Ist dies unter Windows Server 2008 R2 möglich?

windows security javapowered
quelle

Antworten:

7

Nach dieser Tatsache? Nein, ich glaube nicht, es sei denn, eine Überwachungs-ACL wurde von einem übergeordneten Element geerbt oder direkt in der Datei für die Berechtigung "Datei lesen" festgelegt. Wenn Sie die Dateisystemüberwachung aktivieren, können Sie in den Sicherheitsprotokollen nach Informationen suchen, die von den meisten Benutzern per Pipeline übermittelt oder zum Analysieren an ein Tool übertragen werden.

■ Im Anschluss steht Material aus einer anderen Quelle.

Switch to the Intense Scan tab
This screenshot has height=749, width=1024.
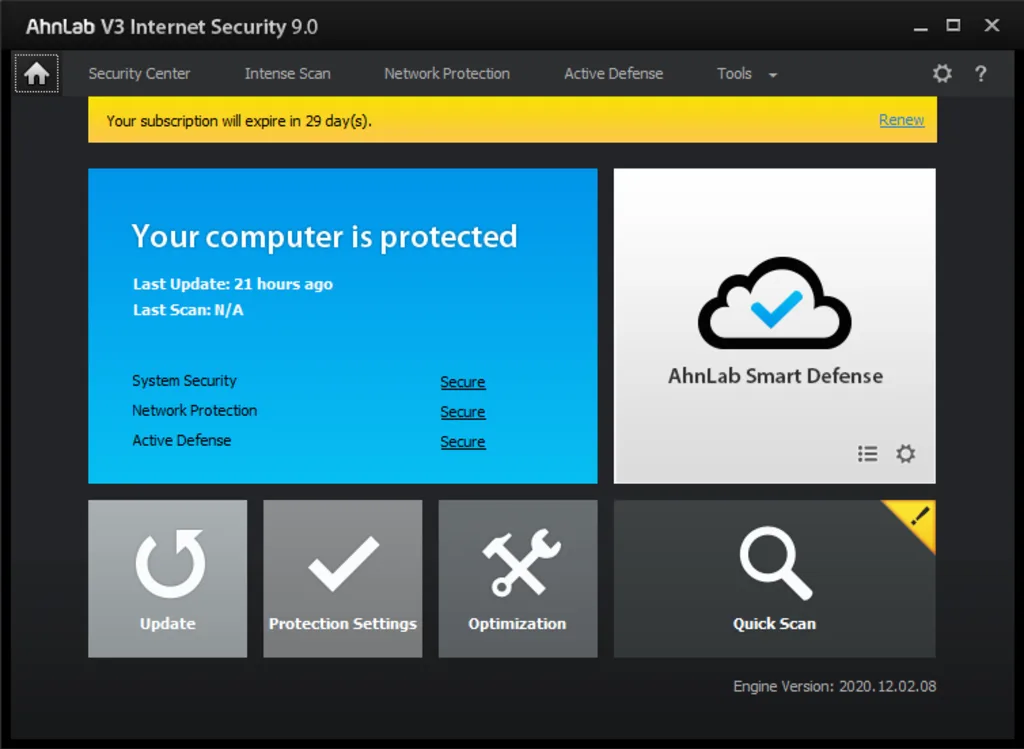(x=287, y=73)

Sie können auch die Verwendung von Tripwire zur Aufrechterhaltung der Dateiintegrität in Betracht ziehen, wenn dies zum Ziel wird.

SpacemanSpiff
quelle
ist es möglich zu machen, ohne fremde dienstprogramme zu verwenden? Windows verfolgt Erstellungszeit, Änderungszeit, warum kann es nicht "Lesezeit" verfolgen?
Javapowered
@javapowered Ja, das ist es. Wie SpacemanSpiff erwähnt. Verwenden Sie die integrierte Überwachung. Lesen Sie dies: technet.microsoft.com/en-us/library/dd560628%28v=ws.10%29.aspx
Tom
1
@javapowered - es ist wirklich nicht viel schwieriger als das Festlegen von Dateiberechtigungen. Wenn Sie dies nur für eine Datei oder ein Verzeichnis tun möchten, wechseln Sie in dieses Verzeichnis. Öffnen Sie den Eigenschaftsdialog der Datei / des Ordners, und wechseln Sie zur Registerkarte Überwachung. Fügen Sie die Gruppe "Jeder" oder "Domänenbenutzer" hinzu, wenn Sie sich in einer Domäne befinden, und aktivieren Sie das Kontrollkästchen für die Berechtigung "Lesen". Dadurch wird jedes Mal, wenn jemand auf die Datei zugreift, ein Eintrag im Sicherheitsereignisprotokoll erstellt. Beginnen Sie also mit der Überprüfung der Protokolle, oder geben Sie sie an einen Protokollleser weiter, der nach der zu erwähnenden Datei / dem zu erwähnenden Ordner sucht.
SpacemanSpiff
1
und ... Seien Sie vorsichtig, wenn Sie Auditing auf den Stamm eines Laufwerks setzen, da dies wahrscheinlich zu einer Kaskade führt und Ihr Protokoll verrückt wird. fyi.
SpacemanSpiff
1
Öffnen Sie Verwaltung, Ereignisanzeige und sehen Sie sich das Sicherheitsprotokoll an
SpacemanSpiff
8

Eigentlich gibt es einen Weg, aber es ist standardmäßig seit Vista / 2008 deaktiviert und ich habe gerade überprüft, dass es in Win7 / 2008R2 standardmäßig deaktiviert ist.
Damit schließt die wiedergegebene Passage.